Reverse Engineering a Philips TriMedia CPU based IP camera - Part 2

Second part of a blog post series about our approach to reverse engineer a Philips TriMedia based IP camera.

Introduction

In the first part of the series, I started by reverse engineering a Philips TriMedia IP camera. I showed how the story began and I did a little introduction to the TriMedia world.

In the second part, I'll talk about a little bit about the TriMedia architecture itself.

The TriMedia PNX1300EH CPU

I won't go into a very detailed description of each component on the CPU in this post because it makes no sense, if you need more detailed information, please, read the corresponding datasheet section. However, I'm going to dedicate some words to the parts that I think are the most important when it comes to reverse a TriMedia processor.

This processor has a maximum speed of 143-MHz and it works with 2.5V. Its core, called DSPCPU, is a general-purpose 32-bit CPU that also implements some media standards such as MPEG-1 and MPEG-2. The following is a block diagram of all the components of the PNX1300:

We already saw that the DSPCPU uses a VLIW (a simple explanation about this topic can be found following this link) instruction set, this allows five simultaneous operations to be issued every clock cycle. The DSPCPU has different 'issue slots', five in total, and each 'issue slot' has a different number of 'functional units', 27 in total, that can be targeted by each operation contained on each instruction. As each VLIW instruction encodes five independent operations, it is a little bit difficult to understand each instruction with respect to the others. It isn't easy to follow the control flow.

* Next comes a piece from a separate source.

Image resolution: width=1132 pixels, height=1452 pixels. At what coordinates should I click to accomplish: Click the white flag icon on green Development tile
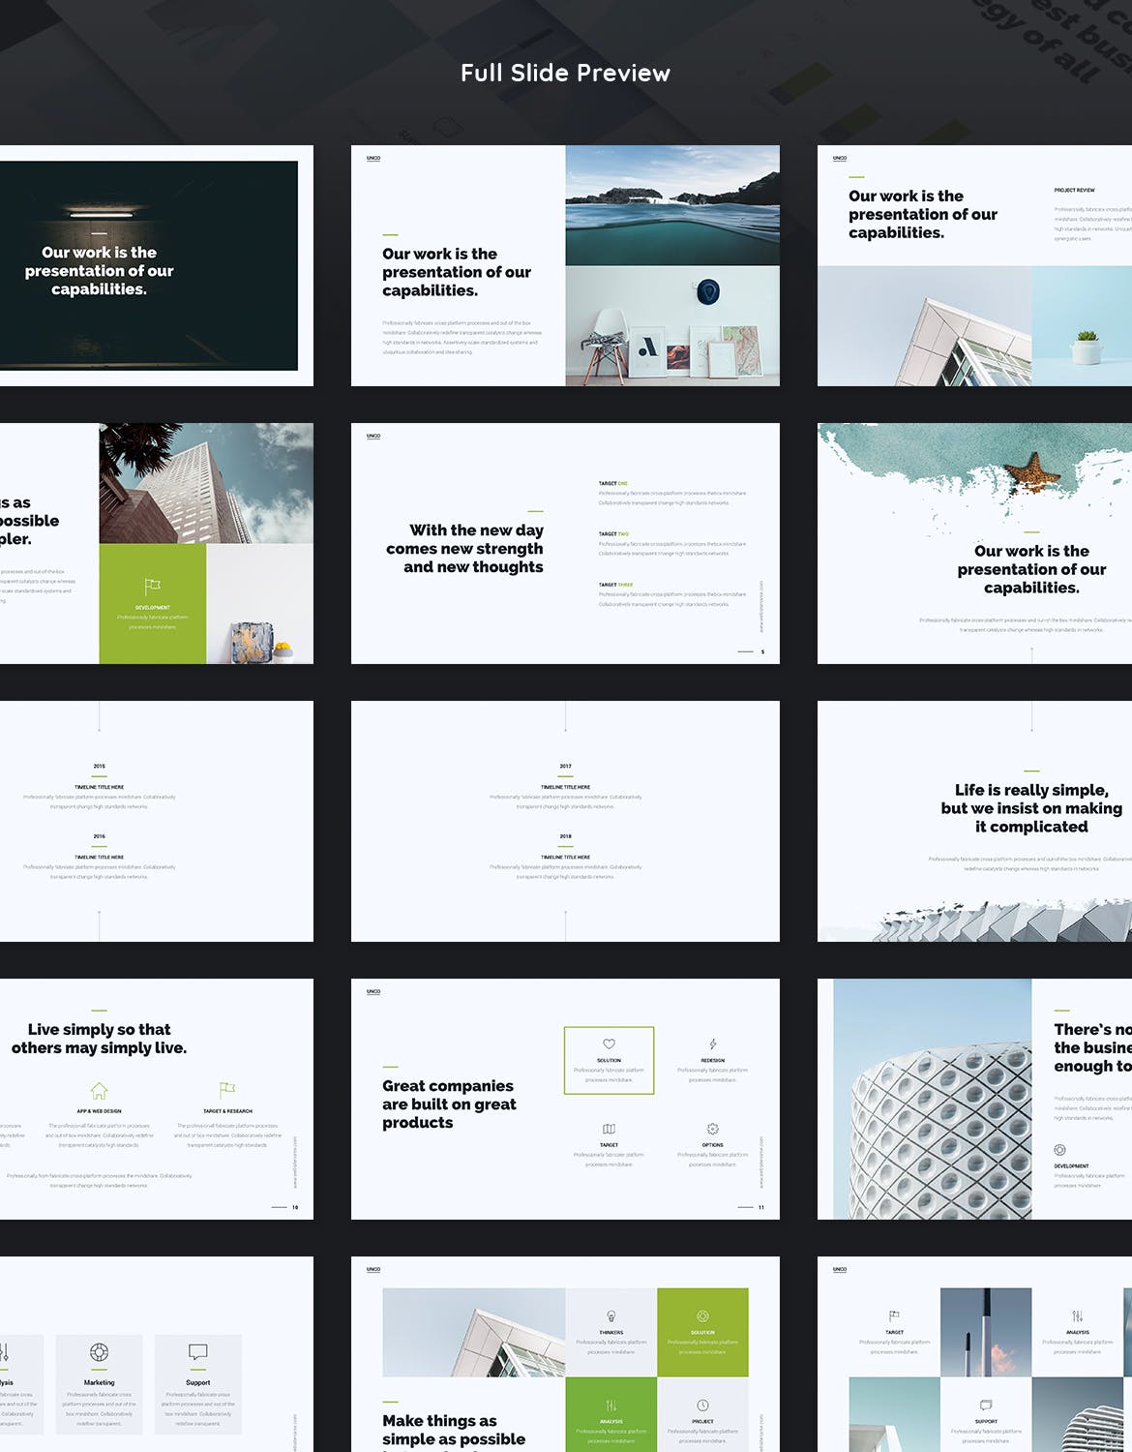click(x=152, y=587)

Regarding the register model of the PNX1300, it has 128 32-bit general purpose registers, starting from r0 to r127. Among these 128 registers, two that have fixed values; those are r0 and r1 that contain the integer values 0 and 1, respectively and are used mostly as boolean values, TRUE or FALSE. The programmer is not allowed to write to r0 or r1.

There is also a register for the program counter (PC) and four special registers: PCSW (Program Control and Status Word), DPC (Destination Program Counter), SPC (Source Program Counter) and CCCOUNT (Counts clock cycles since reset). The PCSW is mostly used as a register containing flags, like the EFLAGS and RFLAGS in 32-bit and 64-bit Intel platforms. It's important to remark that the PNX1300 CPU has a switchable bytesex (per unit). The bytesex switch is done by software by writing the BSX flag (bit size) into the PCSW register. This means that little and big-endian byte ordering can be found on the same execution. For example, load and store operations observe the BSX flag in the PCSW register in order to know if the operation should be done in little or big-endian order. If the BSX flag is equal to 1, then little-endian byte ordering is used. If the BSX flag is 0, then big-endian byte ordering is used.

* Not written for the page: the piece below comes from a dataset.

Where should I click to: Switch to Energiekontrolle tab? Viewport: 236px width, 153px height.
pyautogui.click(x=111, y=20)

The DPC and SPC are registers used for exception processing. The CCOUNT register, the only 64-bit register in the PNX1300, is used for cycle counting. It counts clock cycles since the last RESET event.

Regarding memory and MMIO, as said in the datasheet, the PNX1300 defines four apertures in a 32-bit address space: the memory hole, DRAM, MMIO and the PCI apertures. The DRAM is mapped from the address specified in the DRAM_BASE to the address in the DRAM_LIMIT registers. The maximum size is 64 MB. The MMIO is located from MMIO_BASE and is a fixed 2-MB size. Values for DRAM and MMIO are set at boot time by the BIOS. The memory hole is mapped from address 0 to 0xFF, thus is 256 bytes size. Finally, all the space not marked as DRAM, MMIO or memory hole is considered in the PCI aperture. The following is a diagram of the memory map in the PNX1300:

Now, let's go to the difficult part. I'll try to explain to you the TriMedia ASM. Be ready.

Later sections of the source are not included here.